To realize the ambitious clean electricity goals of many states and the Biden administration, variable renewable energy sources will need to be effectively integrated into the electric grid. In December 2021, Resources for the Future convened a group of economists, industry officials, policymakers, data aggregators, and regulators to discuss the role that time-varying pricing, device automation, and high-frequency data can play in shaping electricity demand and aiding in the effort to integrate renewables into the grid (i.e., accommodate variable generation from renewables in grid operations and load balancing). To date, existing regulatory, technological, and economic barriers have hindered progress in the efforts to use these tools to effectively shape electricity demand and integrate renewables into the grid. The goals of the RFF workshop were to discuss the nature of these barriers, learn what the latest research has to say about solutions in this space, and identify opportunities for partnerships among academics, utilities, and private-sector companies and data aggregators for future research.
The need for demand-side management and time-varying prices to aid in renewables integration is often illustrated through the classic “duck curve,” which charts net electricity load, or demand, that system operators must meet throughout the day
(Figure 1). In a system with a relatively large penetration of renewables, the amount of generation from nonrenewables necessary to meet electricity load rises dramatically as the sun sets and intermittent solar generation ceases to produce. This is particularly problematic because this loss of renewable generation coincides with times of peaking electricity demand in the evening as customers return to their homes and fire up electric-hungry appliances. Utilities have historically attempted to turn to time-varying electricity prices that try to discourage electricity use during these peak times and demand-side management programs that offer payments or other incentives to reduce electricity consumption during peak hours.
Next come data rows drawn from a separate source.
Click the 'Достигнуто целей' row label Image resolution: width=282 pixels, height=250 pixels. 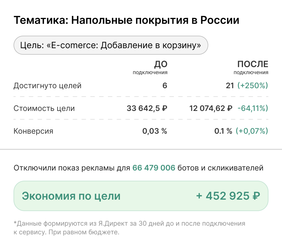point(47,86)
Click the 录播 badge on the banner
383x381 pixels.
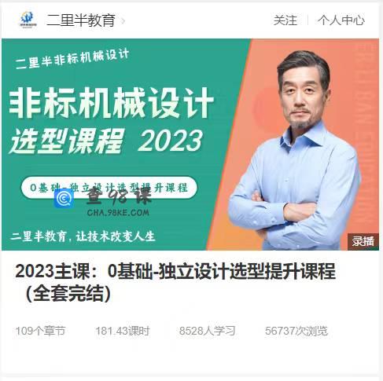pyautogui.click(x=363, y=241)
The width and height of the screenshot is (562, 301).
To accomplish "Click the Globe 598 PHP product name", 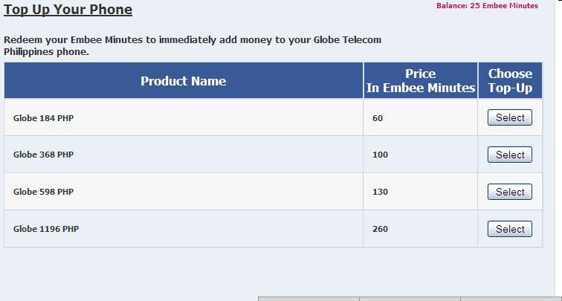I will pos(43,192).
Figure 1. Duck Curve of Net Electricity Load in California
Another challenge posed by the duck curve is that as solar generation grows, the level of net load during hours of abundant renewable generation continues to decline, bringing with it a decline in the value of additional renewable energy, a fall in the daytime wholesale price, and an increased likelihood that renewable generators could be curtailed as a result of insufficient demand for power during certain hours in certain locations. Passing price signals that reflect these variations in cost across the day to consumers could facilitate demand shifting toward periods of lower generation costs, raising the value of renewable generators during hours of operation and helping flatten the ramp up in demand at sunset.
Coincident in time with growth in variable and intermittent renewables is a growing desire to electrify energy end uses typically powered by fossil fuels, such as vehicles and space and water heating. Opening remarks at the workshop highlighted that those new sources of electricity demand may be more flexible than others to the extent that electricity consumption and energy service consumption can be (or in some cases necessarily are) separated in time. Electrifying these end uses is an important part of the energy transition ahead and a larger strategy to decarbonize the economy through reduced fossil fuel use. To the extent that electricity rate design affects incentives to invest in electric vehicles (EVs) and electric heat pumps, these considerations will also play a role in larger questions of rate design to engage flexible demand. Allocation of fixed charges for grid access to customers and end uses could play a role in creating incentives for electrification.
As the opening speaker said, perhaps the question for potential EV owners and for grid operators is, who owns your driveway and is responsible for the operation of the EV charger that resides there? Might subscription services that couple the device with the service be a way of saving consumers from having to actively manage vehicle charging and realize associated cost savings in the presence of time-varying energy rates? The speaker also stressed that distributional impacts on consumers need to be part of the conversation around retail rates. The energy transition that will be needed for decarbonization cannot be completed cost-effectively until the demand side is fully engaged.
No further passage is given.